• Your goal:
Extract every entry word for word. Skip the pictures.
(Beginning of Provided records)
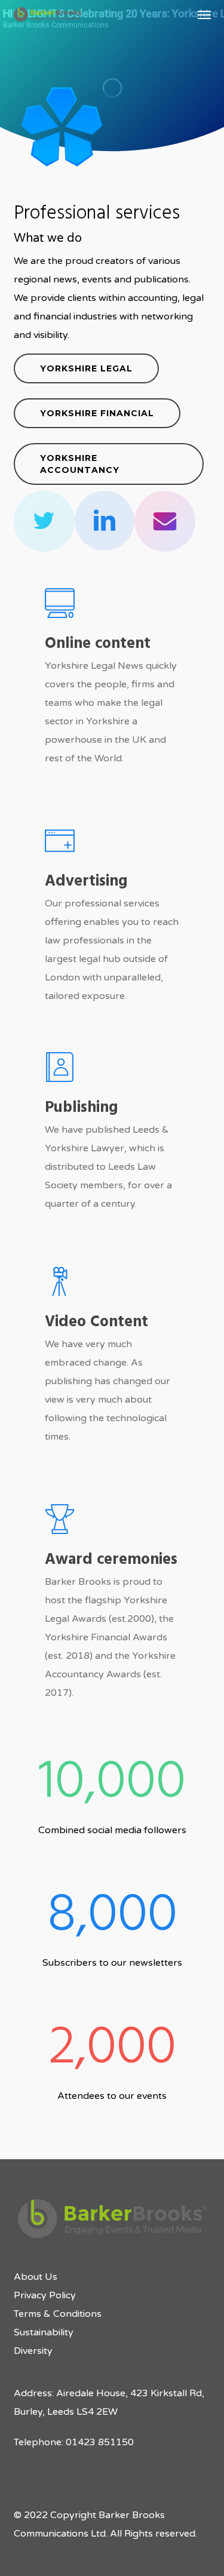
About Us (35, 2277)
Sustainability (43, 2332)
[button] (204, 14)
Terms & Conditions (58, 2314)
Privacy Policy (45, 2295)
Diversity (33, 2351)
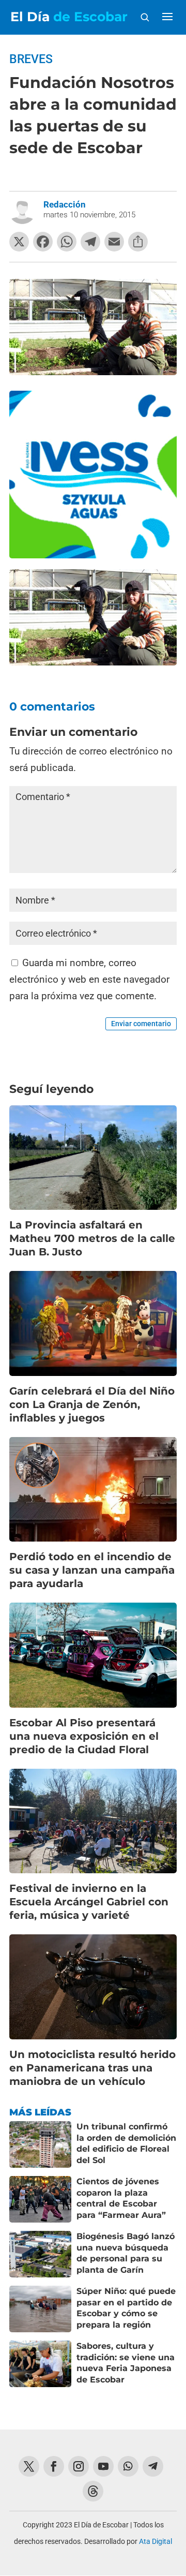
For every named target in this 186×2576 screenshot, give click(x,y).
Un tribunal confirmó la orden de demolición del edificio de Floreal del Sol (126, 2143)
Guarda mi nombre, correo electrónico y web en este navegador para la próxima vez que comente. (89, 979)
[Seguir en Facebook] (53, 2466)
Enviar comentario (141, 1023)
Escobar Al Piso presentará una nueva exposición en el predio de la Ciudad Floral (84, 1736)
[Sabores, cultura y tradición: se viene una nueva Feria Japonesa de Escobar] (40, 2364)
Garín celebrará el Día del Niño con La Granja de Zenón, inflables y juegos (92, 1404)
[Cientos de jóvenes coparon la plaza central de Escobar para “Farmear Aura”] (40, 2199)
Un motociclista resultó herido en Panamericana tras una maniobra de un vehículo (92, 2068)
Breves (31, 59)
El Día (69, 16)
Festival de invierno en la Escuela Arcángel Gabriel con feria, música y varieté (88, 1901)
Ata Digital (155, 2541)
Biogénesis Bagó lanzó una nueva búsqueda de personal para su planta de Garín (125, 2253)
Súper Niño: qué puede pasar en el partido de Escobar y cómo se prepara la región (126, 2308)
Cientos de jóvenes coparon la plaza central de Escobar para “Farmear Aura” (121, 2198)
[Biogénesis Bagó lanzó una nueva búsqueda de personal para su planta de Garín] (40, 2254)
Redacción (64, 204)
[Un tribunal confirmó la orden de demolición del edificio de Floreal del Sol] (40, 2144)
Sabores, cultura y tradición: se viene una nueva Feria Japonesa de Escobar (125, 2363)
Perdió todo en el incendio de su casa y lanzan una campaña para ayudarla (92, 1570)
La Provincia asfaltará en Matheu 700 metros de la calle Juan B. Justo (92, 1238)
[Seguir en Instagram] (78, 2466)
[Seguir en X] (29, 2466)
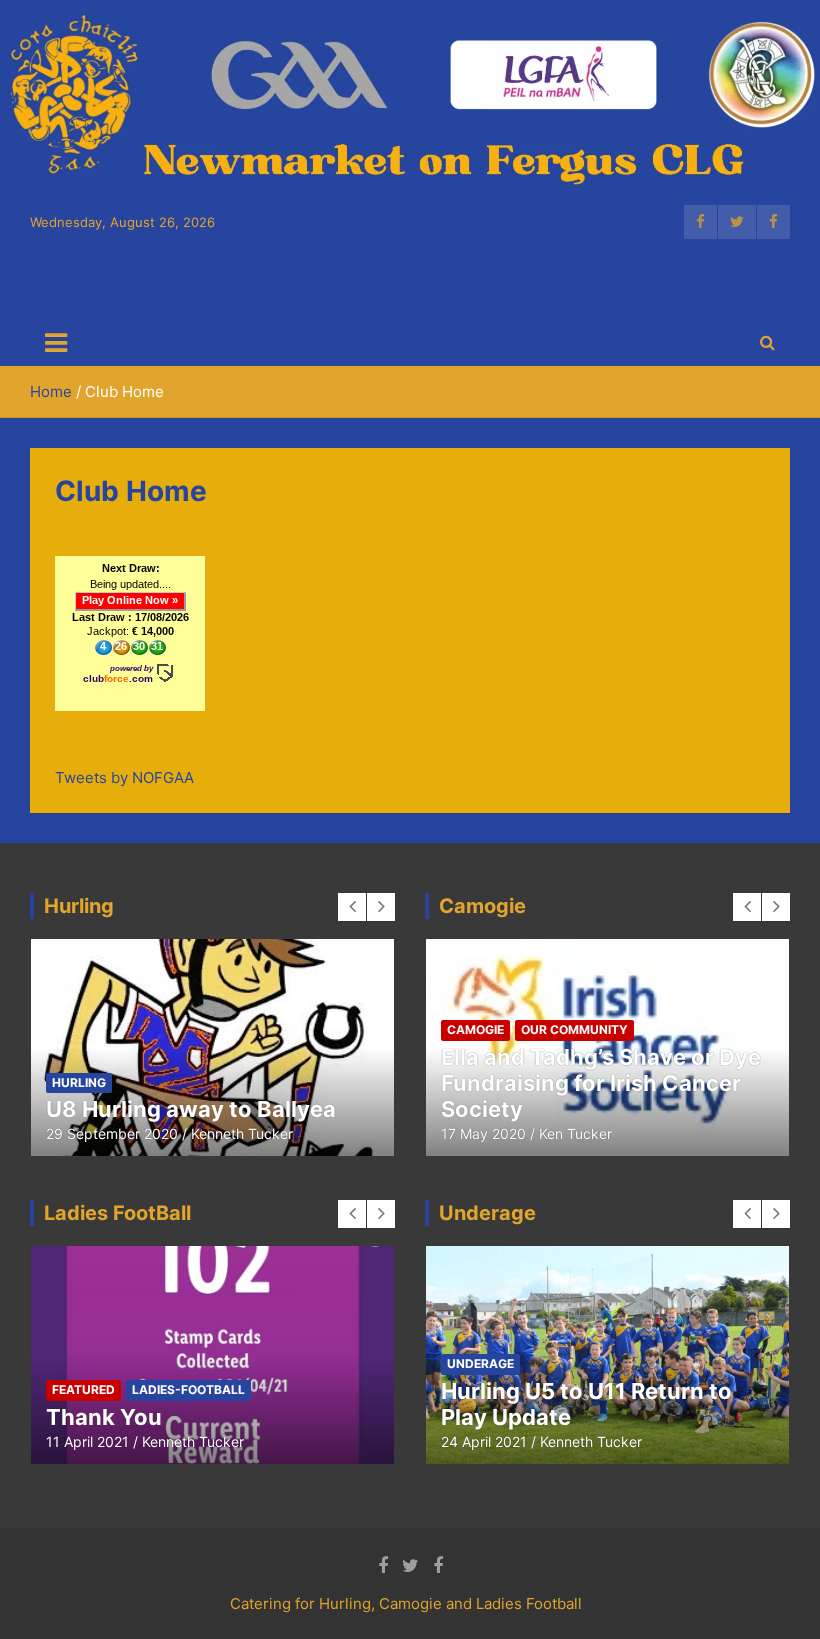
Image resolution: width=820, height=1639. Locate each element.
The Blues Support (510, 1389)
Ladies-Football (108, 1055)
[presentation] (352, 907)
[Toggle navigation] (56, 343)
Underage (624, 1389)
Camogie (80, 1029)
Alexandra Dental (534, 1417)
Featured (157, 1029)
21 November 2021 (108, 1441)
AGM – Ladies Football (164, 1417)
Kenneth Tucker (221, 1133)
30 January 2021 (101, 1133)
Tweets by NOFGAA (124, 777)
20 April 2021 (484, 1441)
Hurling (233, 1029)
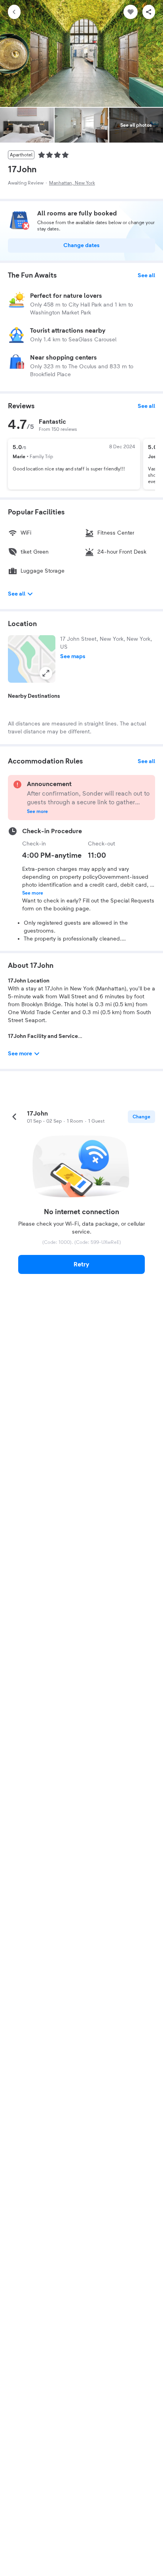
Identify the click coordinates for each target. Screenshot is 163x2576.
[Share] (148, 12)
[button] (31, 659)
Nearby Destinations (34, 696)
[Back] (14, 12)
(End of Provided records)
• Task response:
About Us (35, 2277)
Sustainability (43, 2332)
[button] (204, 14)
Terms & Conditions (58, 2314)
Privacy Policy (45, 2295)
Diversity (33, 2351)
For every named target in this 186×2576 screenshot, give click(x,y).
Un tribunal confirmó la orden de demolición del edificio de Floreal del Sol (126, 2143)
Guarda mi nombre, correo electrónico y web en este navegador para la próxima vez que comente. (89, 979)
[Seguir en Facebook] (53, 2466)
Enviar comentario (141, 1023)
Escobar Al Piso presentará una nueva exposición en el predio de la Ciudad Floral (84, 1736)
[Sabores, cultura y tradición: se viene una nueva Feria Japonesa de Escobar] (40, 2364)
Garín celebrará el Día del Niño con La Granja de Zenón, inflables y juegos (92, 1404)
[Cientos de jóvenes coparon la plaza central de Escobar para “Farmear Aura”] (40, 2199)
Un motociclista resultó herido en Panamericana tras una maniobra de un vehículo (92, 2068)
Breves (31, 59)
El Día (69, 16)
Festival de invierno en la Escuela Arcángel Gabriel con feria, música y varieté (88, 1901)
Ata Digital (155, 2541)
Biogénesis Bagó lanzó una nueva búsqueda de personal para su planta de Garín (125, 2253)
Súper Niño: qué puede pasar en el partido de Escobar y cómo se prepara la región (126, 2308)
Cientos de jóvenes coparon la plaza central de Escobar para “Farmear Aura” (121, 2198)
[Biogénesis Bagó lanzó una nueva búsqueda de personal para su planta de Garín] (40, 2254)
Redacción (64, 204)
[Un tribunal confirmó la orden de demolición del edificio de Floreal del Sol] (40, 2144)
Sabores, cultura y tradición: se viene una nueva Feria Japonesa de Escobar (125, 2363)
Perdió todo en el incendio de su casa y lanzan una campaña para ayudarla (92, 1570)
La Provincia asfaltará en Matheu 700 metros de la calle Juan B. Justo (92, 1238)
[Seguir en Instagram] (78, 2466)
[Seguir en X] (29, 2466)
Image resolution: width=820, height=1639. Locate each element.
The Blues Support (510, 1389)
Ladies-Football (108, 1055)
[presentation] (352, 907)
[Toggle navigation] (56, 343)
Underage (624, 1389)
Camogie (80, 1029)
Alexandra Dental (534, 1417)
Featured (157, 1029)
21 November 2021 (108, 1441)
AGM – Ladies Football (164, 1417)
Kenneth Tucker (221, 1133)
30 January 2021 (101, 1133)
Tweets by NOFGAA (124, 777)
20 April 2021 (484, 1441)
Hurling (233, 1029)
Identify the click coordinates for each target. Screenshot is 163x2576.
[Share] (148, 12)
[button] (31, 659)
Nearby Destinations (34, 696)
[Back] (14, 12)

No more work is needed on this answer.